QUOTED TEXT:

Monday Morning Musings – 2014 Publisher Predictions Part 3
Monday Morning Musings is a themed post I share approximately weekly. Every Monday, I will share my thoughts on something related to the book industry, be it publishing, blogging, economics, or some other related topic. Feel free to join in with posts of your own and link back here, or just have some open discussion in the comments.
The current series of topics for Monday Morning Musings are in response to this article, written in January 2014. Basically, it’s about predictions that the book publishing industry made for the book market over the course of this year. Now that we’re roughly 3 quarters through, I though it might be interesting to give my perspective on the status of those predictions. This will take place over 7 posts (2 topics each)—since there’s so much content, this post would go on forever if I tried to do it all in one!
Please weigh in with comments or related posts!
- Big publishers lower prices
- Price promotions will become less effective
- Ebook growth slows (follow-up: check out this article; it pretty much confirms that the ebook growth slowing down to almost a halt happened in 2013, not this year)
- Competition increases dramatically
- Ebook sales, measured in dollar volume, will decrease in 2014:
Summary of article comments:
The article basically draws the logical conclusion from two of its earlier points: with prices dropped and the ebook growth slowing, it only makes logical sense the dollar volume of ebook sales would decrease. It points out that as ebooks make up a larger portion of the overall book market, they will meet constraints due to the size of that market, whereas previously growth had been virtually unrestricted. Developing countries may mitigate that contraction, however.
OK, first reaction: there is a difference between slowed growth and contraction. Yes, there is a constraint driving ebook growth—the number of people who read. In theory, that pool doesn’t grow, though I’d argue that with lower prices, ebooks might encourage new readers (if only to a small extent). But just because it doesn’t seem possible to grow anymore (and I’m not saying that I even agree with that statement), it doesn’t mean that there will be a contraction in the market. I realize that the title of this section is about dollars, but a lot of the comments weren’t, so I want to make that clear.

DATA PROVIDED:
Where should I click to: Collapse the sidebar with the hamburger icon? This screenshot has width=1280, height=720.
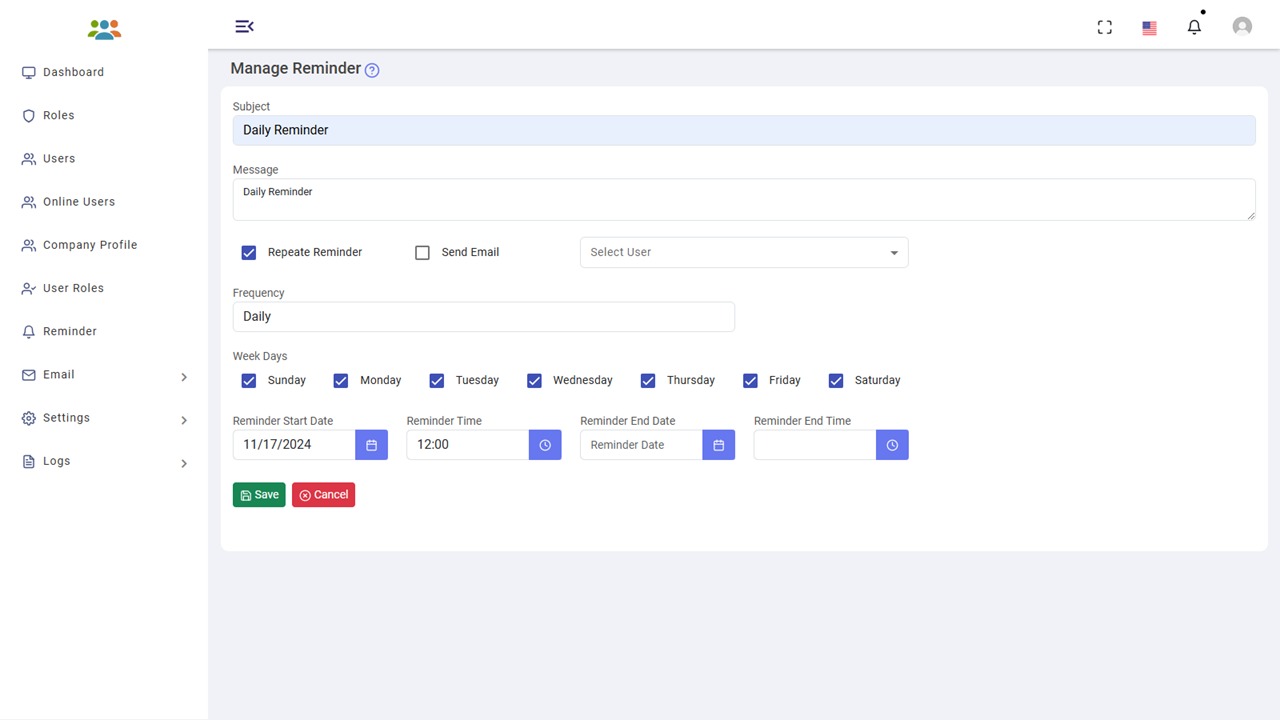tap(244, 26)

WRITTEN REQUEST A:
Which predictions appear as bullet points in the post on 2014 publisher predictions?
WRITTEN REQUEST B:
Carry on the post on 2014 publisher predictions from the point where it stops.

EXERCISE OUTPUT A:
- Big publishers lower prices
- Price promotions will become less effective
- Ebook growth slows
- Competition increases dramatically
- Ebook sales, measured in dollar volume, will decrease in 2014

EXERCISE OUTPUT B:
Now, that said, let’s take a look at a couple of scenarios.
1) Booktopia— a town that has a population of 500 readers—sold 100 ebooks in 2013 at $10/book. In 2014, they sold 5% more ebooks (based on the 2013 growth figures from this article): 105 ebooks at $4/book (the recommended price from our favorite article).
2013 $ sales = $1000
2014 $ sales = $420
This scenario lends some credence to the article’s claims.
But let’s talk about price elasticity. Price elasticity is basically a measure of how much the demand for a given type of good changes when the price shifts. A highly elastic market might see quantity purchased triple or more for a 1-2% price decrease. A highly inelastic market will see very little quantity change for a sizable price decrease.
I went and did some digging on the price elasiticty of ebook demand, and I must admit I’m a bit stymied. One article (someone’s thesis paper) seems to indicate that price elasticity is almost 0 for ebooks (and even negative in some cases, which I simply don’t believe). The model that they set up is really not particularly significant (r-squared=0.1, which is really low—you generally want .7-.95), and I’m not even sure about the significance of the coefficients that were calculated (they weren’t shared, and I’m too lazy to calculate them manually right now).
Then there’s this other article from Smashwords that indicates that demand should be 3.5 times as much at $4 than at $10. They may have a bit of a bias, but at least they’re trying to justify positions with data (slide 52 of the slide show).
Let’s just run a scenario where this would be the demand increase:
2) Booktopia— a town that has a population of 500 readers—sold 100 ebooks in 2013 at $10/book. In 2014, they sold 3.5 times as many ebooks: 450 ebooks at $4/book.
2013 $ sales = $1000
2014 $ sales = $1800
If the 3.5 times prediction were to hold true, this market would indicate that volume of sales in dollars would still increase.
But, quite honestly, there’s so much uncertainty on this one that I’m not sure how I feel about either side of this.
- Ebook unit market share will increase:
Summary of article comments:
This one is pretty self-explanatory. Basically, the unit quantity of ebooks sold will increase, and it will do so dramatically enough to make up for the hit in lower pricing.
Wait a second, didn’t bullet #5 say that the total dollars sold would decrease? Yet now they’re saying the volume increase will make up for it?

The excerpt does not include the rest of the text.